-- Begin --
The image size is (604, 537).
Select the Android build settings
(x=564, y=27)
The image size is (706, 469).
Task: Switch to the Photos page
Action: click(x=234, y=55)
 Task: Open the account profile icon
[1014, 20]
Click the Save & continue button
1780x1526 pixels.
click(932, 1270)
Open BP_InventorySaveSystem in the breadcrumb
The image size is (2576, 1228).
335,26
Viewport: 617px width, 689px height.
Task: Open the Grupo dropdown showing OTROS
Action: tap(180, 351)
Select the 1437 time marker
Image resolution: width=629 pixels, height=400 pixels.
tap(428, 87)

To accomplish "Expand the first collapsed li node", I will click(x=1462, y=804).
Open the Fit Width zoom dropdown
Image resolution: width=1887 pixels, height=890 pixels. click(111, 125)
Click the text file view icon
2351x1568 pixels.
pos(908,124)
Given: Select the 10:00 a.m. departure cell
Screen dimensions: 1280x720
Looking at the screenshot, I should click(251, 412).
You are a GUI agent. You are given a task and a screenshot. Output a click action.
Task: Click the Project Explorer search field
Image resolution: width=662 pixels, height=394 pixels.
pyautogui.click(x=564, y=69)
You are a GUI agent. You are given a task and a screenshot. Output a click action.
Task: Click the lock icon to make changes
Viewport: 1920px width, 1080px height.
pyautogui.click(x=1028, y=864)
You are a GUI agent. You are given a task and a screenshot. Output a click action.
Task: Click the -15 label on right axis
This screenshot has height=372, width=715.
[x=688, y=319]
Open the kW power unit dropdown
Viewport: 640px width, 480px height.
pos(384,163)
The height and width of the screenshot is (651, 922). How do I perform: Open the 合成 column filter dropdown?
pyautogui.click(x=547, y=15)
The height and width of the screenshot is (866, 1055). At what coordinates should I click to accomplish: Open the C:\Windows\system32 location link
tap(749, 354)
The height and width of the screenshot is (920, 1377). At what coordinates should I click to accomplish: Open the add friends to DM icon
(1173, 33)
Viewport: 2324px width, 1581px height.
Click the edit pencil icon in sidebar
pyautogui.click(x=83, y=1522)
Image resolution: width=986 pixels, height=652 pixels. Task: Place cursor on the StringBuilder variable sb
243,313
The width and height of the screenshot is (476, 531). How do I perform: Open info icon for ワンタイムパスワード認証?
-- End --
# Your task:
Pull out every line of the material above that contains the word "resolution".

# Answer:
Image resolution: width=629 pixels, height=400 pixels.
Image resolution: width=1887 pixels, height=890 pixels. click(111, 125)
Image resolution: width=662 pixels, height=394 pixels.
Image resolution: width=986 pixels, height=652 pixels. Task: Place cursor on the StringBuilder variable sb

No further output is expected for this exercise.